- **Source excerpt**
## BEGIN
3.1. Electrical characteristics of PZT material and intermittent power supply mode

Piezoelectric(PZT) materials are capable of converting the mechanical energy of compression into electrical energy. People have already used this characteristic to realize many kinds of sensors. But due to some intrinsic characteristics, such as high voltage, low current and high impedance, etc, the output power of PZT materials is very low and doesn’t have the characteristics as an available power. But by now, with the advent of low power integrated circuits, it is possible to use ambient energy to provide power for an information system.

Electrical circuit model for PZT generators are typically represented by capacitors, resistors and inductance, as shown in figure 2[3][4].Fin andVin represent input force and input voltage respectively, and ϕ is the ratio of electrical output to mechanical input(V/N).RR, LR, CR and Cn, are equivalent electrical circuit element parameters to reflect the mechanical element parameters. Rat the right part of figure 2 is the load of the power generator.

After being stored by power management system, the electrical energy generated by PZT materials, are converted into a stable power, which provides power for subsequent functional modules. The equivalent capacitor in the PZT generator is in parallel with the storage capacitor and the system load. There are two working situations. First, when the stored energy is not enough to provide power for the subsequent information system, the electrical energy generated by the PZT material is charged into the storage capacitor. At this time, the power consumption is just the leakage power, while the whole WMSoOI is in stand-by mode. Second, when the stored energy is enough for the whole system to finish functions, the storage capacitor is in a discharge situation, to provide power for the functional modules. The above whole process about energy convert and consumption is regarded as an intermittent work mode.

3.2. Current power management system in electrical system supplied by PZT materials

Figure 3 shows the system diagram to study the power converter of PZT materials[4]. This system is used to measure the electrical energy generated by three PZT devices in the artificial joint, where the situation is similar with the condition that human being is in a normal walking station. By diode rectifier and storage capacitor, about 4mW power is generated by these PZT devices. In [4][5][6], a big storage capacitor is employed to collect electrical energy and supply the subsequent functional circuits in each system. [4][5] use linear regulators to adjust the electrical energy in the storage capacitor to convert the energy into available power, whose converter efficiencies are 8.8% and 19%, respectively. [6] uses switcher to convert the energy stored in the capacitor, whose efficiency can reach 17.6%. Furthermore, the systems in [4][5][6] employ commercial chips to fulfill power management functions. In rectifier circuit, because the output voltage of PZT material is very high, so the efficiency of the rectifier can reach 98%.

These references prove that PZT materials have the ability to provide enough energy for microsystems and make sure that WMSoOI is feasible. But there are several problems[1]:

1. Previous works are principle experiments, without considering that the system volume when PZT materials implanted into the artificial joint.
## END
[Data items]
## BEGIN
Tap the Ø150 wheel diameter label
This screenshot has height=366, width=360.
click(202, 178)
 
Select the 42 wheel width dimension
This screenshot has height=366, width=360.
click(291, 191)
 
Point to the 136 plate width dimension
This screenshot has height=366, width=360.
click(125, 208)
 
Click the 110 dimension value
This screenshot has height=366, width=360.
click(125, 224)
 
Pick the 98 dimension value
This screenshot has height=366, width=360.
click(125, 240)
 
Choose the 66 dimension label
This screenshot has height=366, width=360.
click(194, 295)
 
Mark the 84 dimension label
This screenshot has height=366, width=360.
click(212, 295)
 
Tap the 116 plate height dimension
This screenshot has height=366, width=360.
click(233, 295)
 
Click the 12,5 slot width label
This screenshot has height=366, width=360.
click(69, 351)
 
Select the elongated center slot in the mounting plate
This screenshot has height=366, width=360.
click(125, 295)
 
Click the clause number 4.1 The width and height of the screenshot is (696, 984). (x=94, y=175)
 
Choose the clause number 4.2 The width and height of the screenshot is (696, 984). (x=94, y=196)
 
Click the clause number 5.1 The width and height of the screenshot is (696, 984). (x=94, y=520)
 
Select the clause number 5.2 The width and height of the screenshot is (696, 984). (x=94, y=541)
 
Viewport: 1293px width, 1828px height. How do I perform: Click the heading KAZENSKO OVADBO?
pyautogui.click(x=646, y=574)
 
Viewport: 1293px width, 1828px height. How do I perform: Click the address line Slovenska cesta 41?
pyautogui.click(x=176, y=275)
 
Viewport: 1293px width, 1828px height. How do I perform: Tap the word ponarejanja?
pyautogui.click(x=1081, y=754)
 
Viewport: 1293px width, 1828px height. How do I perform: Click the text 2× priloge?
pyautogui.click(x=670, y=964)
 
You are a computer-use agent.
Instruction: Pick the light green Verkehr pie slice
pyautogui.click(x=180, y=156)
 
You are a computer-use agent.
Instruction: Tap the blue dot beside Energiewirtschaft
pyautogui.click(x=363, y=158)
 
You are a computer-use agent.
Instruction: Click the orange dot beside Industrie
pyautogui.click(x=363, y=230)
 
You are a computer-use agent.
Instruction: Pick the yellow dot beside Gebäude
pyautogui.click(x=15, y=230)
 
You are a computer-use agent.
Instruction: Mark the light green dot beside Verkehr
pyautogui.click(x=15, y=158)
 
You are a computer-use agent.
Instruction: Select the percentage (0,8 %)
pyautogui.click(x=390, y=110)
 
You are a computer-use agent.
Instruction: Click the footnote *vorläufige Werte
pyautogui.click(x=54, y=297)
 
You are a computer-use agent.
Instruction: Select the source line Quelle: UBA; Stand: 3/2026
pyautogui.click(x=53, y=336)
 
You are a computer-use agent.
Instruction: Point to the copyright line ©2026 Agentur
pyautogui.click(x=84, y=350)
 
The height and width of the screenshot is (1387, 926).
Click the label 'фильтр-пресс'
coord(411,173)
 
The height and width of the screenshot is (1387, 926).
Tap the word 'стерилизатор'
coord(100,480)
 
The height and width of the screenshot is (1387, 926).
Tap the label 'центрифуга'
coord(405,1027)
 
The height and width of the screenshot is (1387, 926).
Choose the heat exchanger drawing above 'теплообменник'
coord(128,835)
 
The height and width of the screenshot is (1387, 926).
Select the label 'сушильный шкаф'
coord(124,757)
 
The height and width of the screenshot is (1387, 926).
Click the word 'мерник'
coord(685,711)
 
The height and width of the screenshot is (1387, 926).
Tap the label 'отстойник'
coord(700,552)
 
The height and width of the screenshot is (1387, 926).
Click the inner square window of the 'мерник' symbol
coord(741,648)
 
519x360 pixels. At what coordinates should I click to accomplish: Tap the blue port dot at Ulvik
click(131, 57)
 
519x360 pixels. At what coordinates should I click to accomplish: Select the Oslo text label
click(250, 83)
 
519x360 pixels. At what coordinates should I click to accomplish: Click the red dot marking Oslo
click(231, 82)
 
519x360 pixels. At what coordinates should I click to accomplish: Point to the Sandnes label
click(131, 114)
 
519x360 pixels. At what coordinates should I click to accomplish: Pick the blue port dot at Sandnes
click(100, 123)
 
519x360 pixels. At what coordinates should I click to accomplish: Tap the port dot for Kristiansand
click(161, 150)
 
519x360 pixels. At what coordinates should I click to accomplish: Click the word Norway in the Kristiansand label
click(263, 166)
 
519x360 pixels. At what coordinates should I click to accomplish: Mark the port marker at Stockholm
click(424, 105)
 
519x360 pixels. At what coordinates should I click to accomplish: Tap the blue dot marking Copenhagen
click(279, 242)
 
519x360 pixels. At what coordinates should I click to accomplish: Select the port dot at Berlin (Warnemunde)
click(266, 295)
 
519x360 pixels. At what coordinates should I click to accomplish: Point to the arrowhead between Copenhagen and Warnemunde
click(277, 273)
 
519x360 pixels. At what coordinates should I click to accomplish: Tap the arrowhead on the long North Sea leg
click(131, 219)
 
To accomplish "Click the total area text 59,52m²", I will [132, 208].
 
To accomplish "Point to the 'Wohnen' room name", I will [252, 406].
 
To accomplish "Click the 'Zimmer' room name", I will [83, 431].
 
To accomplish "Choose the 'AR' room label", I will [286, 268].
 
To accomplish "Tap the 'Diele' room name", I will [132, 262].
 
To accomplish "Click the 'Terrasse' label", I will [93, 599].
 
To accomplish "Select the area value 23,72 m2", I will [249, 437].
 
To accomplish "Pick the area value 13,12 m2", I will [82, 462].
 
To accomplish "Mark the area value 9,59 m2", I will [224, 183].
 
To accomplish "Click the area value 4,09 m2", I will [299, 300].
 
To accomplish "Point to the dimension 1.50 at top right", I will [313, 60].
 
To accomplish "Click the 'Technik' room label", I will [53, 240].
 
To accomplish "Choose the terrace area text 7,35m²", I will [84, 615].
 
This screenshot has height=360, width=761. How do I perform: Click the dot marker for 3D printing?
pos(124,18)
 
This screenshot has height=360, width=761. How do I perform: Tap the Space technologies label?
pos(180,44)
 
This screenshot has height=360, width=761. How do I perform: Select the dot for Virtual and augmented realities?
## END
- **Tasks and exercises**
1. Using the PZT excerpt above, restate the paragraph beginning "After being stored by power management system" as a concise bulleted list that keeps its main facts.
2. Reproduce the PZT excerpt word for word from "Piezoelectric(PZT) materials are" up to and including "an information system.".
3. Answer the following questions from the PZT excerpt above:
(a) What does ϕ represent in the circuit model?
(b) About how much power do the three PZT devices generate through the diode rectifier and storage capacitor?
(c) What efficiency can the rectifier reach?

- **Results of the tasks**
1.
- A power management system stores the electrical energy from PZT materials and converts it into stable power for subsequent functional modules.
- The equivalent capacitor in the PZT generator is in parallel with the storage capacitor and the system load.
- There are two working situations:
  - When the stored energy is insufficient, the PZT energy charges the storage capacitor. Only leakage power is consumed, and the whole WMSoOI is in stand-by mode.
  - When the stored energy is sufficient, the storage capacitor discharges to power the functional modules.
- This whole process of energy conversion and consumption is regarded as an intermittent work mode.

2.
Piezoelectric(PZT) materials are capable of converting the mechanical energy of compression into electrical energy. People have already used this characteristic to realize many kinds of sensors. But due to some intrinsic characteristics, such as high voltage, low current and high impedance, etc, the output power of PZT materials is very low and doesn’t have the characteristics as an available power. But by now, with the advent of low power integrated circuits, it is possible to use ambient energy to provide power for an information system.

3.
(a) The ratio of electrical output to mechanical input (V/N).
(b) About 4mW.
(c) 98%.